Edited by Ken Edwins and Allan Kolski Horwitz
Introduction by Botsotso founder Allan Kolski Horwitz
Providing incredible insight into the years of the nascent “Rainbow Nation”, this poetry anthology features contemporary, multilingual, and multicultural works from twelve South African poets of the Botsotso collective. Founded in South Africa in 1994, Botsotso is a magazine, publishing house, collective writing group, and poetry performance platform. This adventurous, interdisciplinary arts project is dedicated to showcasing of the vital role of poetry in South Africa’s freedom struggle and post-apartheid socio-political climate—never so apparent than in this evocative collection.
This anthology, which features several international debuts, includes poetry by Donald Parenzee, Makhosazana Xaba, Bongekile Mbanjwa, Vonani Bila, Kobus Moolman, Anet Kemp, Allan Kolski Horwitz, Ike Mboneni Muila, Lisemelo Tlale, Clinton du Plessis, Sumeera Dawood, and Siphiwe ka Ngwenya.
KEN EDWARDS was educated at King's College, London, and at Goldsmiths'. He has been involved in small-press publishing since 1973, when he started up the magazine Alembic with two other King's graduates, Robert Gavin Hampson and Peter Barry. During the same period, he set up Share Publications, which published a number of poetry pamphlets. In 1978 he moved to Lower Green Farm, outside Orpington, where he established an artists' commune and began Reality Studios, a magazine that helped introduce the L=A=N=G=U=A=G=E poets to a British readership. He was one of four co-editors of The New British Poetry (1988). With the poet Wendy Mulford, he set up the literary press Reality Street in 1993 - she withdrew from the project in 1998, and Edwards continued to run the press on his own.

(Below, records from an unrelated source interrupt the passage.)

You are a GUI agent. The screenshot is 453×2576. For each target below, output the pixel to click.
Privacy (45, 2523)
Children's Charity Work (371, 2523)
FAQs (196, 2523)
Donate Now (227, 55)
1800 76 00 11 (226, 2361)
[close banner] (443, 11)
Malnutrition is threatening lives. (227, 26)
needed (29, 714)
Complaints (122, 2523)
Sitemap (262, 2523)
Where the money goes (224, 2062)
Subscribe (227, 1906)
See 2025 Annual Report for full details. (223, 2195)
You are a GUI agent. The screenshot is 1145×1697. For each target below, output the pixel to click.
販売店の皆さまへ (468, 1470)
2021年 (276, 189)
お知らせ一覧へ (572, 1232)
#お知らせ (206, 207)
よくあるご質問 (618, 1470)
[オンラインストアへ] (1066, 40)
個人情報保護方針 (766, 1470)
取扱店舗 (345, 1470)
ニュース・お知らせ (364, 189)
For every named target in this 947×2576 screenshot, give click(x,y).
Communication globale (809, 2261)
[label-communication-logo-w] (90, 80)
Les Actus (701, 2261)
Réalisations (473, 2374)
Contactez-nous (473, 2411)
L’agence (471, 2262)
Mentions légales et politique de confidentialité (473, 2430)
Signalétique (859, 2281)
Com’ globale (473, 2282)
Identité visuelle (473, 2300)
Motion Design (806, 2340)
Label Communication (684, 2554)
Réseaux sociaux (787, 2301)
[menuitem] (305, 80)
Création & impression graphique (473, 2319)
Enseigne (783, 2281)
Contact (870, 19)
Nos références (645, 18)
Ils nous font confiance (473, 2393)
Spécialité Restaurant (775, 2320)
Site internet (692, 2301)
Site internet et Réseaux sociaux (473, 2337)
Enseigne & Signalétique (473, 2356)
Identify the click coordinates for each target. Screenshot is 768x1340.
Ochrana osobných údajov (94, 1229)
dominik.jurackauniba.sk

ALLAN KOLSKI HORWITZ was born and raised in South Africa. In his twenties, he moved between the Middle East, Europe, and North America, before returning to live in Johannesburg in 1986. Since then, he has worked as an organizer and educator in the South African trade union and social housing movements. His short fiction has been published in three collections: Un/common Ground, Out of the Wreckage, and Meditations of a Non-White White. He has received the Olive Schreiner Prize for Poetry and was shortlisted for the Caine Prize for African Short Fiction.